Nur from Fulham, South-West London, was 19 when his mother Muna contacted police to say that he had stopped going to university lectures.
He had attended a Muslim private school, the fee-paying London East Academy in Tower Hamlets, before leaving in 2012 to study for his A-levels at the Chelsea Academy, a Church of England school. Friends said he started to show signs of radicalisation while studying for his GCSEs, although the London East Academy said there was no evidence he held extremist views during his time there, and described him as a ‘balanced pupil’ who loved football. After leaving the Chelsea Academy he began a degree course in petroleum geology at Royal Holloway, University of London, but stopped attending lectures after only a few months.
His Facebook page showed he had ‘liked’ pages for radical preachers, including UK cleric Abu Waleed and Anwar al-Awlaki,
‘We will slaughter you in your houses’
an alleged former senior recruiter for Al Qaeda in the Arabian Peninsula, but also British comedian Michael McIntyre.
A friend who knew both Nur and Hussein said he believed Hussein had helped to radicalise Nur.
Speaking anonymously to ITV News, he said: ‘He [Hussein] was a leader. We had a group of kids in our class and he was the ringleader. He was always orchestrating chaos.’
Both men were keen footballers in their teenage years and the friend said Hussein had left a message for his football team before he left Britain.
The friend said: ‘He messaged saying, “Brothers if you don’t see me in paradise ask for me”. Then he left the group. At the time we didn’t think much of it. We just thought he couldn’t make it.’

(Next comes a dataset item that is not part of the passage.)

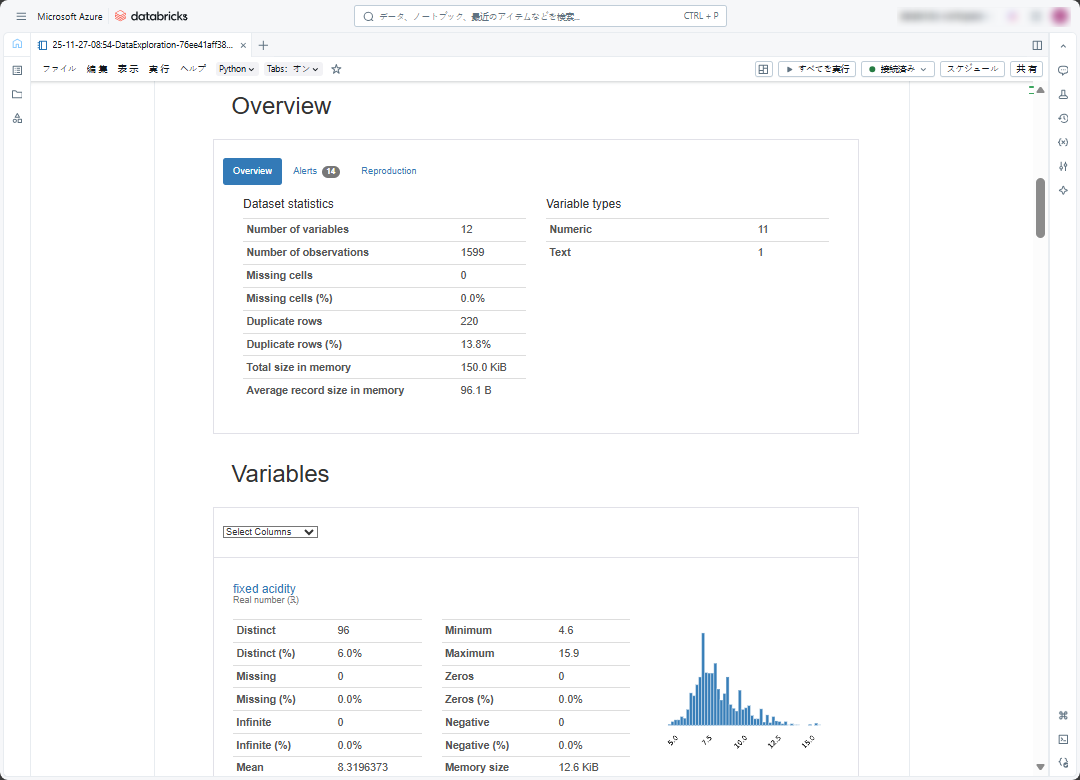The width and height of the screenshot is (1080, 780).
Task: Toggle the side-by-side panel view icon
Action: click(x=1037, y=45)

Hussein and Nur left Britain with another friend, college dropout Gezim Klokoci, who was nicknamed ‘Jihadi Jackass’ after he was filmed nearly blowing himself up with a suicide belt in Syria. Klokoci, 19, from Finsbury Park in North London, was reported to have been killed in fighting in the Syrian city of Palmyra last year.
A student who flew to Syria to fight Islamic State was charged with terrorism offences when he returned after police found a bomb-making manual he had downloaded from his university library, a court heard. Joshua Walker had downloaded a copy of the Anarchist Cookbook, which includes instructions for preparing military-grade explosives, letter bombs and advice on switches, fuses and even phone hacking, as part of a role-play game at the University of Aberystwyth, Birmingham Crown Court was told.

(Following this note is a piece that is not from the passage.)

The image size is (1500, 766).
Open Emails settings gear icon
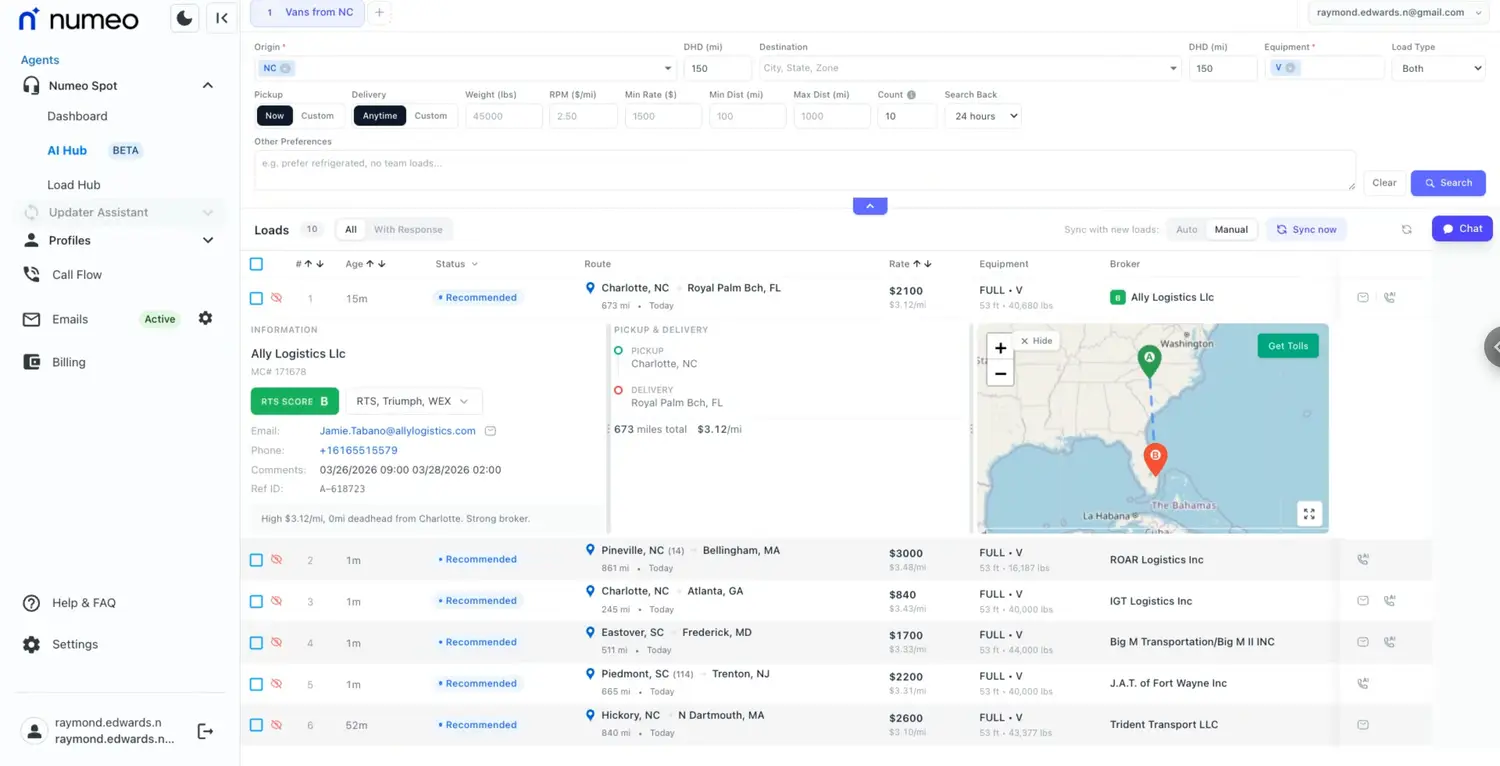pyautogui.click(x=205, y=319)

When he was held by police after flying back into Gatwick from Turkey, officers searched his student bedsit and discovered the manual in a drawer under his bed, prosecutor Robin Sellers said.

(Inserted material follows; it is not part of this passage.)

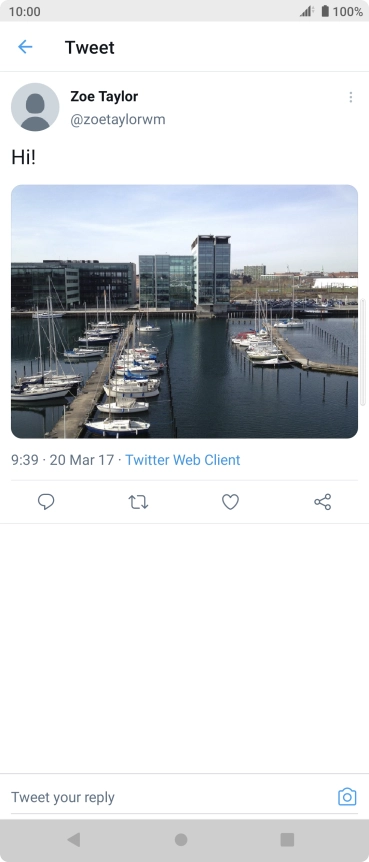The height and width of the screenshot is (862, 369).
Task: Tap the Android back navigation button
Action: point(74,839)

Walker, 27, told officers he forgot to burn a copy of a terrorism manual because he got ‘absolutely plastered’ and ‘smoked a lot’ of cannabis.
Mr Sellers alleged that Walker had two opportunities to dispose of the document: When students burnt documents after the roleplay, and when he later moved house between academic years.
Walker, of Bristol, denies a charge of possession of a record of terrorist information, between May 2015 and June 2016, of a kind likely to be useful to a person committing or preparing for an act of terror. The trial continues.